TUGAS YANG DIMINTA A
Nyatakan entri di bawah, mulai dari baris yang memuat "May 2019 (28, 1300)" sampai baris yang memuat "Errrr – whoops!!! (38, 1014)" (keduanya ikut), sebagai daftar JSON berisi string dengan satu string untuk tiap baris dan tanpa baris kosong.

########

Aku mungkin adalah perwujudan sebenarnya dari Anak Indonesia karena Bapakku adalah orang Jawa (Kudus, Jawa Tengah) dan Ibuku adalah orang Kalimantan (Malinau, Kalimantan Utara). Jika aku lahir di masa ekarang tentu bukanlah hal yang luar biasa, tetapi jika kita dilahirkan 45 tahun lalu di lingkungan pedesaan di Jawa tentu berbeda. Di masa itu perkawinan campuran dari 2 pulau yang berbeda bukanlah hal biasa.
Alhamdulillah aku lahir di Jawa. Di suatu waktu, aku pernah diajak berlibur bersama Ibuku di tempat kelahirannya di Malinau. Aku memang tidak lama berada di Malinau, tetapi harus kuakui bahwa hal itu cukup menentukan jalan hidupku. Aku suatu ketika harus kembali ke Kalimantan untuk sedikit memberikan sumbangan atas pembangunan di Pulau ini.

########

TUGAS YANG DIMINTA B
Tuliskan ulang bagian cerita di atas tentang asal-usul keluarga Jawa dan Kalimantan, mulai dari "Aku mungkin adalah" sampai "di Pulau ini.", tanpa mengubah satu kata pun.

INFORMASI YANG DIAMBIL
########

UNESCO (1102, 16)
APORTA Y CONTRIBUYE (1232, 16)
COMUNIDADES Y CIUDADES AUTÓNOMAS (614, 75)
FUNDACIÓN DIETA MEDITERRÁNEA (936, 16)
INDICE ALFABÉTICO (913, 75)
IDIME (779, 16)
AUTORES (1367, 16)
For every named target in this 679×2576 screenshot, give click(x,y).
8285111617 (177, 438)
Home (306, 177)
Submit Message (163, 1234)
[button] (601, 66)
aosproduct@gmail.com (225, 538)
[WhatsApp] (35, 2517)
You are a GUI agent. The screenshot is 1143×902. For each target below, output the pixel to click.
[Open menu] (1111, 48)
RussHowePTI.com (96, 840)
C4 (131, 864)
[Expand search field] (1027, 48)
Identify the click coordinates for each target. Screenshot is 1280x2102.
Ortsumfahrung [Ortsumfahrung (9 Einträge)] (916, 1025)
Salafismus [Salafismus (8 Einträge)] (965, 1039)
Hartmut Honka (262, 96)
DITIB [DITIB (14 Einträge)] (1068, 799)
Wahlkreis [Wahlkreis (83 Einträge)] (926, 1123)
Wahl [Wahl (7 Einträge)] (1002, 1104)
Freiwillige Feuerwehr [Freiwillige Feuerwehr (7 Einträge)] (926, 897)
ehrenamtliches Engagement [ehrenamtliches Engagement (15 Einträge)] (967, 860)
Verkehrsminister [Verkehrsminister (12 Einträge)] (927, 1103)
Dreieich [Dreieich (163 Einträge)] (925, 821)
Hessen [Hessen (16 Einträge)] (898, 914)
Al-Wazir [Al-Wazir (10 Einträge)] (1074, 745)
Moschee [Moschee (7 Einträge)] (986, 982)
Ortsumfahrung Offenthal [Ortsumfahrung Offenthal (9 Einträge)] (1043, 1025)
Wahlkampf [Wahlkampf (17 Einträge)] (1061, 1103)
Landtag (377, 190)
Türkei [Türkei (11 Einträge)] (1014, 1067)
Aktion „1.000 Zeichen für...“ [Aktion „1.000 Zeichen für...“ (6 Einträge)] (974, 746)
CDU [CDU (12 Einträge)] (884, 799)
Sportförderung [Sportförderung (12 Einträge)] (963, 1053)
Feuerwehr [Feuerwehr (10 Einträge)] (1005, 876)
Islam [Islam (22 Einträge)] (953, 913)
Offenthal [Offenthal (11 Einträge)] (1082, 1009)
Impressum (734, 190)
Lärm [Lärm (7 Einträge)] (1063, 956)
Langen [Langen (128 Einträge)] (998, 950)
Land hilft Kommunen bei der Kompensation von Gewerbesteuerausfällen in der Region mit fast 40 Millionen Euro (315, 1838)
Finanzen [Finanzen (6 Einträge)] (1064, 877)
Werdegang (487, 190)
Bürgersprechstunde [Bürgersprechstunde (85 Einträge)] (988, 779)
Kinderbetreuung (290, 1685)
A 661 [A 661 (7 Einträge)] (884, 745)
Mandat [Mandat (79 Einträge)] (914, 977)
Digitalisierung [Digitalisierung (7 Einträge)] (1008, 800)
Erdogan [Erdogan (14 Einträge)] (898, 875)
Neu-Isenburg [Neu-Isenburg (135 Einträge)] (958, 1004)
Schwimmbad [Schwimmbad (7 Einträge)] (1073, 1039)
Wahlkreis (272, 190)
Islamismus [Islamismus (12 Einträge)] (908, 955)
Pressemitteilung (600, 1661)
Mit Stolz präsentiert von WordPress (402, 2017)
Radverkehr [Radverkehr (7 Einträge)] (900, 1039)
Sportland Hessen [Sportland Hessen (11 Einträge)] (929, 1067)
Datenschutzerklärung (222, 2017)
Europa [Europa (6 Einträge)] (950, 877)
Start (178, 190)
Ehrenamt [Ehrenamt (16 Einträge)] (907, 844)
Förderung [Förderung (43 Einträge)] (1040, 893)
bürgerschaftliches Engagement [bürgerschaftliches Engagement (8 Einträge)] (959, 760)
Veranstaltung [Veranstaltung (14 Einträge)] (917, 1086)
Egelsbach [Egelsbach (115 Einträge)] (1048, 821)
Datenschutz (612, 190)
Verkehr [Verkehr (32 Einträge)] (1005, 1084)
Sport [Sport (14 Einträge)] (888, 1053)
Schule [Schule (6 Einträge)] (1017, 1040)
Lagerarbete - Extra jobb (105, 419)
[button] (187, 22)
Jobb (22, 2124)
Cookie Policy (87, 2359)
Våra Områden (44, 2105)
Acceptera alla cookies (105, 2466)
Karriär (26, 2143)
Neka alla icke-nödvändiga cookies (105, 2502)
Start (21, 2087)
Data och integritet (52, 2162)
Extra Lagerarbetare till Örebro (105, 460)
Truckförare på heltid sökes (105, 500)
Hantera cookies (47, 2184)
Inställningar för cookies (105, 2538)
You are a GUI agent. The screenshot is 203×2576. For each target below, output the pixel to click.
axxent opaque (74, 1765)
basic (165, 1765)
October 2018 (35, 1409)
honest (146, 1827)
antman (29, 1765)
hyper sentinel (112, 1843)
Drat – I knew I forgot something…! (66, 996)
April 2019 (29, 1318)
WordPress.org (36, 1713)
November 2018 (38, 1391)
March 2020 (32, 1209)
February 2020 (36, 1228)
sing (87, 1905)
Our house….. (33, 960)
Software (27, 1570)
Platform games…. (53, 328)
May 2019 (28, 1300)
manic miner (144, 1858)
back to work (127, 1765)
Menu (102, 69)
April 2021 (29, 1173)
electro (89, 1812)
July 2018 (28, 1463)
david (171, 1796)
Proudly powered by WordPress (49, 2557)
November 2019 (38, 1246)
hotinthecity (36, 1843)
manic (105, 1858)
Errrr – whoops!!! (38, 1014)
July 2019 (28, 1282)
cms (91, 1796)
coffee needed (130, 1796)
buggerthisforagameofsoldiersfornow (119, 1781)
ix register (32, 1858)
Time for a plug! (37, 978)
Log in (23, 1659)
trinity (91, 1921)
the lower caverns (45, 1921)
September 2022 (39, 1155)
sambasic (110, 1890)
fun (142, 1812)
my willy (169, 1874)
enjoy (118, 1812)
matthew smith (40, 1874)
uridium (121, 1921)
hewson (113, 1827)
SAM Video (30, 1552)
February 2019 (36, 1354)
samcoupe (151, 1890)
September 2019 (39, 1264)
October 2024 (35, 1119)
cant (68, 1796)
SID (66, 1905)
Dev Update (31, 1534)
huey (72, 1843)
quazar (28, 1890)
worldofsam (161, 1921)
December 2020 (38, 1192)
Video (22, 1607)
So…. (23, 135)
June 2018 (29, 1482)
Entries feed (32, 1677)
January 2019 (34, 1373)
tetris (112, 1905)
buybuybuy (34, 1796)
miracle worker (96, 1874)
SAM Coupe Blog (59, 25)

########

JAWABAN SOAL A
[
  "May 2019 (28, 1300)",
  "manic miner (144, 1858)",
  "back to work (127, 1765)",
  "Menu (102, 69)",
  "April 2021 (29, 1173)",
  "electro (89, 1812)",
  "July 2018 (28, 1463)",
  "david (171, 1796)",
  "Proudly powered by WordPress (49, 2557)",
  "November 2019 (38, 1246)",
  "hotinthecity (36, 1843)",
  "manic (105, 1858)",
  "Errrr – whoops!!! (38, 1014)"
]

JAWABAN SOAL B
Aku mungkin adalah perwujudan sebenarnya dari Anak Indonesia karena Bapakku adalah orang Jawa (Kudus, Jawa Tengah) dan Ibuku adalah orang Kalimantan (Malinau, Kalimantan Utara). Jika aku lahir di masa ekarang tentu bukanlah hal yang luar biasa, tetapi jika kita dilahirkan 45 tahun lalu di lingkungan pedesaan di Jawa tentu berbeda. Di masa itu perkawinan campuran dari 2 pulau yang berbeda bukanlah hal biasa.
Alhamdulillah aku lahir di Jawa. Di suatu waktu, aku pernah diajak berlibur bersama Ibuku di tempat kelahirannya di Malinau. Aku memang tidak lama berada di Malinau, tetapi harus kuakui bahwa hal itu cukup menentukan jalan hidupku. Aku suatu ketika harus kembali ke Kalimantan untuk sedikit memberikan sumbangan atas pembangunan di Pulau ini.